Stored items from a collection
□ □ □

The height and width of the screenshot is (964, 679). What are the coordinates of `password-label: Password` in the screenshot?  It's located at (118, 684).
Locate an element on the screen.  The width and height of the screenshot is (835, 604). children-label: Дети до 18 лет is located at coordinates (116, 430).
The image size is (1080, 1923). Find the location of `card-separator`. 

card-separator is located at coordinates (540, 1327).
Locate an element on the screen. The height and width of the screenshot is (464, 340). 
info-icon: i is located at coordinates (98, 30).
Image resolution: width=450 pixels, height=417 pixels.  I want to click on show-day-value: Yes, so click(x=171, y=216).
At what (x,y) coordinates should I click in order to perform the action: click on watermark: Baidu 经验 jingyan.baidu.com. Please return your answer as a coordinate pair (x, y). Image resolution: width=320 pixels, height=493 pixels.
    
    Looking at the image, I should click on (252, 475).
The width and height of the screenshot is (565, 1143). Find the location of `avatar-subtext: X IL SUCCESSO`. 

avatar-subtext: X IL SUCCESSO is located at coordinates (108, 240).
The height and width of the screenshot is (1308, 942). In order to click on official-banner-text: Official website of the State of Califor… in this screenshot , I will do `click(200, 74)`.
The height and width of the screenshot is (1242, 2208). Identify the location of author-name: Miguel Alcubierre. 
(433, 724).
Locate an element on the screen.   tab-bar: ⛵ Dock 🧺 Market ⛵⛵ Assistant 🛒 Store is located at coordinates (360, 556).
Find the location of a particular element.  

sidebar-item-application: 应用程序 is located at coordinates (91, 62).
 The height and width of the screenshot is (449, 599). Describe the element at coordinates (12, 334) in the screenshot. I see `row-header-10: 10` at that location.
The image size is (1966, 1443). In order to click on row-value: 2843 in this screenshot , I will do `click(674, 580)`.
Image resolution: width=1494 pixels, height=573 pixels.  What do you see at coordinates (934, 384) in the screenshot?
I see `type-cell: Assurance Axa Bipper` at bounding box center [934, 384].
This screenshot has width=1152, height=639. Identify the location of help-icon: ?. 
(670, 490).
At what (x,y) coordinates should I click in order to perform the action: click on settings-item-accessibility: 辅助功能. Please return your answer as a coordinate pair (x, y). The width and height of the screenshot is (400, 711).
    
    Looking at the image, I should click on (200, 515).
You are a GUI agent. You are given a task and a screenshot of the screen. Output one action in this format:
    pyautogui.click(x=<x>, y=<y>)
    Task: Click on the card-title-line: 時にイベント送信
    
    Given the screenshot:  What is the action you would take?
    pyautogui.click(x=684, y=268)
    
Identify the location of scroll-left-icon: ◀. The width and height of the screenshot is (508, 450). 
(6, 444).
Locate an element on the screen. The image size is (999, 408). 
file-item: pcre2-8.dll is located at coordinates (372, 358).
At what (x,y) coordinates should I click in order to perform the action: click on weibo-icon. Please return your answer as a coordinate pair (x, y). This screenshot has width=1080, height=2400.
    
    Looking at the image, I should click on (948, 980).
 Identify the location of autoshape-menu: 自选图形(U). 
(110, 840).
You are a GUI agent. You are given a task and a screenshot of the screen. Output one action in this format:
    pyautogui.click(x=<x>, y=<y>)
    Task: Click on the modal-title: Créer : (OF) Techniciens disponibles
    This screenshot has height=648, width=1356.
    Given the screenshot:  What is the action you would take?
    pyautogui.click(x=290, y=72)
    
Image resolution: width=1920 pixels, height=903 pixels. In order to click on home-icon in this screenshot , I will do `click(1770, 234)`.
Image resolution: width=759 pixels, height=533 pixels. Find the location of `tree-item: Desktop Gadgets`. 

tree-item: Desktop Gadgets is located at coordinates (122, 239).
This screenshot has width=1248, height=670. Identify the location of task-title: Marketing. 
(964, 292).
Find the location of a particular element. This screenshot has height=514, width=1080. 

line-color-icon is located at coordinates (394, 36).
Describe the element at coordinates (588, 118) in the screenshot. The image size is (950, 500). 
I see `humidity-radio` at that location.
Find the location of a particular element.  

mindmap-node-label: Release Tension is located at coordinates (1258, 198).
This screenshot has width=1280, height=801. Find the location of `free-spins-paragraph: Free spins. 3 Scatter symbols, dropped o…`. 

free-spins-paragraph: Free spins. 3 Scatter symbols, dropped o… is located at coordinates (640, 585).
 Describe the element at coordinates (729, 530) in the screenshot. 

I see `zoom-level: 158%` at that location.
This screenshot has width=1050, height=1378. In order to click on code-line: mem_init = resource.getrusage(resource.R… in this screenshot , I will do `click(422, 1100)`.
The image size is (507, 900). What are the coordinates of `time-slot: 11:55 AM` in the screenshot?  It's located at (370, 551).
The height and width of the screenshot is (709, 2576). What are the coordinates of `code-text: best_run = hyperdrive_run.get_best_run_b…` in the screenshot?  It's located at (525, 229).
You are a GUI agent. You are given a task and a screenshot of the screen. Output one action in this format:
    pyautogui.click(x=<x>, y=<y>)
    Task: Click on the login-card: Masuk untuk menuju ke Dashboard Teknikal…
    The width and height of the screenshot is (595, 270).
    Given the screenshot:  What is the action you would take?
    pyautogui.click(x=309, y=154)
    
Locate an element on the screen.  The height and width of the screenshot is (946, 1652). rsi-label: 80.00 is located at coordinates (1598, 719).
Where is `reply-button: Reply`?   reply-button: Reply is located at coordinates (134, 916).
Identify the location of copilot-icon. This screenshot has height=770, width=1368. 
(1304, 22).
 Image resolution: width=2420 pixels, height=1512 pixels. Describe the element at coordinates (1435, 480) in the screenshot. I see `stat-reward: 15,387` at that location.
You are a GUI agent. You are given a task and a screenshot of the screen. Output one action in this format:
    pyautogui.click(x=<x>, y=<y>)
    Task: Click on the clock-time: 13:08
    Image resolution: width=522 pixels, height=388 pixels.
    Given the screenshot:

□ □ □

Exercise:
Change every "Locate an element on the screen" in the entries above to "Find this element on the screen", and leave everything else unchanged.

Solved problem:
The height and width of the screenshot is (964, 679). What are the coordinates of `password-label: Password` in the screenshot?  It's located at (118, 684).
Find this element on the screen.  The width and height of the screenshot is (835, 604). children-label: Дети до 18 лет is located at coordinates (116, 430).
The image size is (1080, 1923). Find the location of `card-separator`. 

card-separator is located at coordinates (540, 1327).
Find this element on the screen. The height and width of the screenshot is (464, 340). 
info-icon: i is located at coordinates (98, 30).
Image resolution: width=450 pixels, height=417 pixels.  I want to click on show-day-value: Yes, so click(x=171, y=216).
At what (x,y) coordinates should I click in order to perform the action: click on watermark: Baidu 经验 jingyan.baidu.com. Please return your answer as a coordinate pair (x, y). Image resolution: width=320 pixels, height=493 pixels.
    
    Looking at the image, I should click on (252, 475).
The width and height of the screenshot is (565, 1143). Find the location of `avatar-subtext: X IL SUCCESSO`. 

avatar-subtext: X IL SUCCESSO is located at coordinates (108, 240).
The height and width of the screenshot is (1308, 942). In order to click on official-banner-text: Official website of the State of Califor… in this screenshot , I will do `click(200, 74)`.
The height and width of the screenshot is (1242, 2208). Identify the location of author-name: Miguel Alcubierre. 
(433, 724).
Find this element on the screen.   tab-bar: ⛵ Dock 🧺 Market ⛵⛵ Assistant 🛒 Store is located at coordinates (360, 556).
Find the location of a particular element.  

sidebar-item-application: 应用程序 is located at coordinates (91, 62).
 The height and width of the screenshot is (449, 599). Describe the element at coordinates (12, 334) in the screenshot. I see `row-header-10: 10` at that location.
The image size is (1966, 1443). In order to click on row-value: 2843 in this screenshot , I will do `click(674, 580)`.
Image resolution: width=1494 pixels, height=573 pixels.  What do you see at coordinates (934, 384) in the screenshot?
I see `type-cell: Assurance Axa Bipper` at bounding box center [934, 384].
This screenshot has width=1152, height=639. Identify the location of help-icon: ?. 
(670, 490).
At what (x,y) coordinates should I click in order to perform the action: click on settings-item-accessibility: 辅助功能. Please return your answer as a coordinate pair (x, y). The width and height of the screenshot is (400, 711).
    
    Looking at the image, I should click on (200, 515).
You are a GUI agent. You are given a task and a screenshot of the screen. Output one action in this format:
    pyautogui.click(x=<x>, y=<y>)
    Task: Click on the card-title-line: 時にイベント送信
    
    Given the screenshot:  What is the action you would take?
    pyautogui.click(x=684, y=268)
    
Identify the location of scroll-left-icon: ◀. The width and height of the screenshot is (508, 450). 
(6, 444).
Find this element on the screen. The image size is (999, 408). 
file-item: pcre2-8.dll is located at coordinates (372, 358).
At what (x,y) coordinates should I click in order to perform the action: click on weibo-icon. Please return your answer as a coordinate pair (x, y). This screenshot has width=1080, height=2400.
    
    Looking at the image, I should click on (948, 980).
 Identify the location of autoshape-menu: 自选图形(U). 
(110, 840).
You are a GUI agent. You are given a task and a screenshot of the screen. Output one action in this format:
    pyautogui.click(x=<x>, y=<y>)
    Task: Click on the modal-title: Créer : (OF) Techniciens disponibles
    This screenshot has height=648, width=1356.
    Given the screenshot:  What is the action you would take?
    pyautogui.click(x=290, y=72)
    
Image resolution: width=1920 pixels, height=903 pixels. In order to click on home-icon in this screenshot , I will do `click(1770, 234)`.
Image resolution: width=759 pixels, height=533 pixels. Find the location of `tree-item: Desktop Gadgets`. 

tree-item: Desktop Gadgets is located at coordinates (122, 239).
This screenshot has width=1248, height=670. Identify the location of task-title: Marketing. 
(964, 292).
Find the location of a particular element. This screenshot has height=514, width=1080. 

line-color-icon is located at coordinates (394, 36).
Describe the element at coordinates (588, 118) in the screenshot. The image size is (950, 500). 
I see `humidity-radio` at that location.
Find the location of a particular element.  

mindmap-node-label: Release Tension is located at coordinates (1258, 198).
This screenshot has width=1280, height=801. Find the location of `free-spins-paragraph: Free spins. 3 Scatter symbols, dropped o…`. 

free-spins-paragraph: Free spins. 3 Scatter symbols, dropped o… is located at coordinates (640, 585).
 Describe the element at coordinates (729, 530) in the screenshot. 

I see `zoom-level: 158%` at that location.
This screenshot has width=1050, height=1378. In order to click on code-line: mem_init = resource.getrusage(resource.R… in this screenshot , I will do `click(422, 1100)`.
The image size is (507, 900). What are the coordinates of `time-slot: 11:55 AM` in the screenshot?  It's located at (370, 551).
The height and width of the screenshot is (709, 2576). What are the coordinates of `code-text: best_run = hyperdrive_run.get_best_run_b…` in the screenshot?  It's located at (525, 229).
You are a GUI agent. You are given a task and a screenshot of the screen. Output one action in this format:
    pyautogui.click(x=<x>, y=<y>)
    Task: Click on the login-card: Masuk untuk menuju ke Dashboard Teknikal…
    The width and height of the screenshot is (595, 270).
    Given the screenshot:  What is the action you would take?
    pyautogui.click(x=309, y=154)
    
Find this element on the screen.  The height and width of the screenshot is (946, 1652). rsi-label: 80.00 is located at coordinates (1598, 719).
Where is `reply-button: Reply`?   reply-button: Reply is located at coordinates (134, 916).
Identify the location of copilot-icon. This screenshot has height=770, width=1368. 
(1304, 22).
 Image resolution: width=2420 pixels, height=1512 pixels. Describe the element at coordinates (1435, 480) in the screenshot. I see `stat-reward: 15,387` at that location.
You are a GUI agent. You are given a task and a screenshot of the screen. Output one action in this format:
    pyautogui.click(x=<x>, y=<y>)
    Task: Click on the clock-time: 13:08
    Image resolution: width=522 pixels, height=388 pixels.
    Given the screenshot:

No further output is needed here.